Local government funding slashed in #SpendingReview
George Osborne made the announcements that business rates will be localised and local councils will be able to add 2 per cent to council tax to fund social care with some fanfare. Both of those are questionable decisions to say the least – more of which later.
But in a matter of a couple of seconds he skipped across the announcement that the main grant from central to local government will be phased out by the end of the parliament.
That’s a cut of more than 50 per cent in the amount of money local government receives from the centre, with some pretty heroic assumptions about the way that local income will rise to plug the gap. At the same time, more powers and responsibilities will be devolved to local authorities, including potentially public health.
It’s a huge change in the way local government is funded – the kind of thing that needs measured and careful consideration. It’s coming alongside a major shift in the way our towns, cities and local areas are governed, which unions recognise could bring opportunities as well as challenges. But it’s being driven through in less than five years.
The repercussions for local and regional inequalities could be enormous, potentially entrenching divides between north and south and more and less prosperous areas. Already struggling areas with low business activity could be left with dwindling funding. The government predicts that locally generated income, from council tax and business rates, will increase by £6.3bn over the period leaving an overall position of a real terms cut of 1.7 per cent per year. But even if this is correct the impact will vary widely, again entrenching inequality between areas.
Page 58 of the statement gives more detail. The government argues that the main grant represents less than a quarter of local government resources – but this is an average across very different localities. In some, generally poorer, areas the reliance on central funding is higher. While northern councils are likely to be the biggest losers yet again, there’s also a potential rural-urban dimension and an inner-outer London effect.
There are very real concerns about business rates localisation and the way it is likely to redistribute money from north to south and from poorer to richer areas, with council and business leaders in the north east joining forces to voice their concerns about the way the changes are being forced through, with little consideration of the distributional impact.
The statement also included the announcement that councils with responsibility for social care can raise council tax by up to 2 per cent without a referendum. While any increased funding for social care is welcome, this falls far short of the scale of funding councils need to meet even their basic statutory responsibilities. The government says that the precept will raise an additional £2bn by 2020 but the Local Government Association predict the social care funding gap will have grown to almost £8bn by this point. As the leader of Newcastle City Council explained this week, the full rise would cover less than a tenth of the gap the city’s social care services face.

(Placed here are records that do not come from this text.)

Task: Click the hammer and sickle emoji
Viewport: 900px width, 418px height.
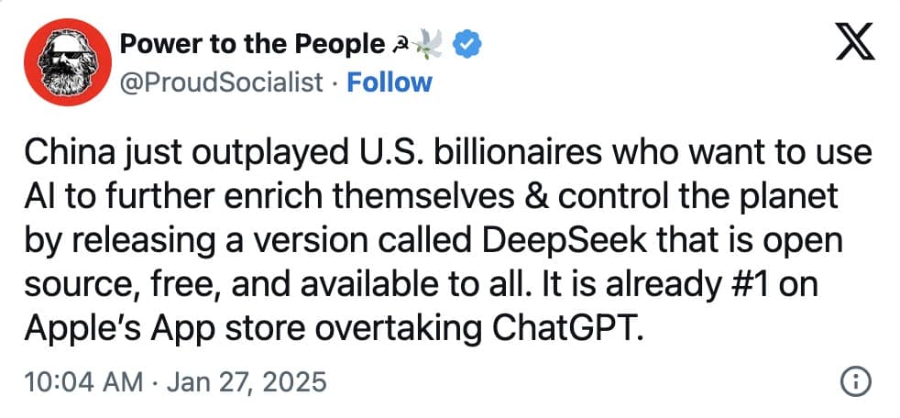Action: point(401,43)
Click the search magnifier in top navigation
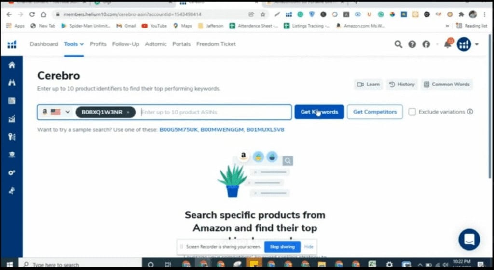The height and width of the screenshot is (270, 494). (x=398, y=44)
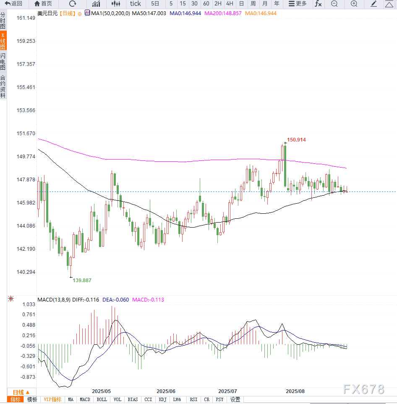Click the zoom out magnifier icon

coord(334,4)
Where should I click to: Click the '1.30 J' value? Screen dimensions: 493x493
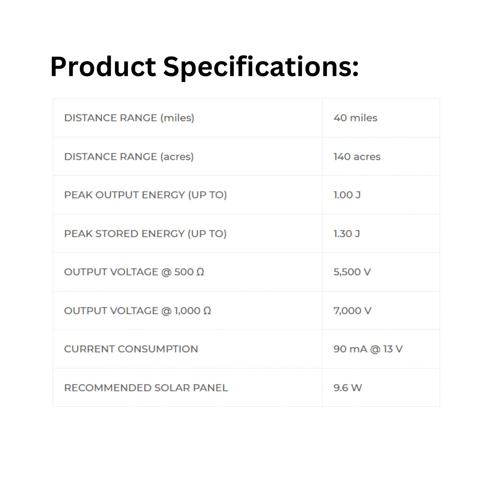pos(347,234)
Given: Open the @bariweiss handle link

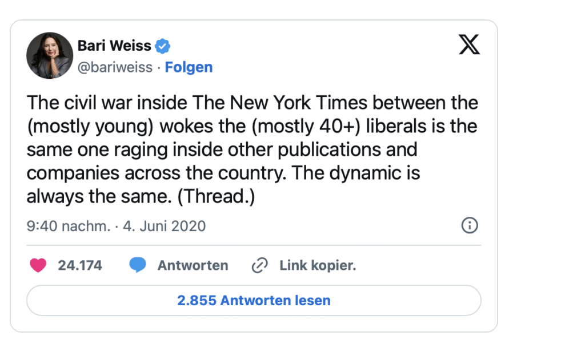Looking at the screenshot, I should [x=115, y=67].

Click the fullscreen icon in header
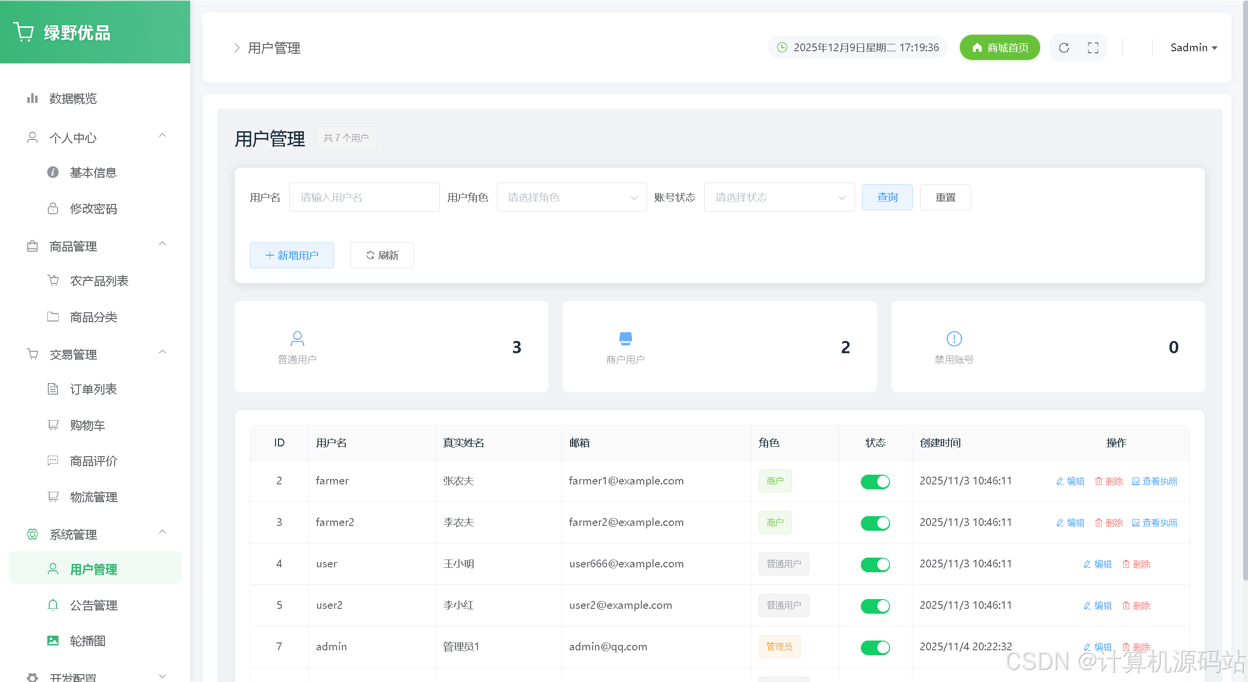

As with changes to business rate retention and the phasing out of central government grant, the social care precept will exacerbate inequalities between councils. Analysis by the Local Government Chronicle shows that local authorities with high levels of council tax income could increase their social care spending by up to four times as much as more grant-reliant authorities through the precept. A 2 per cent increase on council tax would mean that Wokingham could increase their social care spending by 2.8 per cent while Wandsworth would achieve just 0.7 per cent. And, of course, those councils with local council tax income are more likely to have greater numbers of older people meeting social care threshold criteria.
Local government is about to go through a genuinely radical change, and the big risk is that gap between the winners and losers will widen in that process.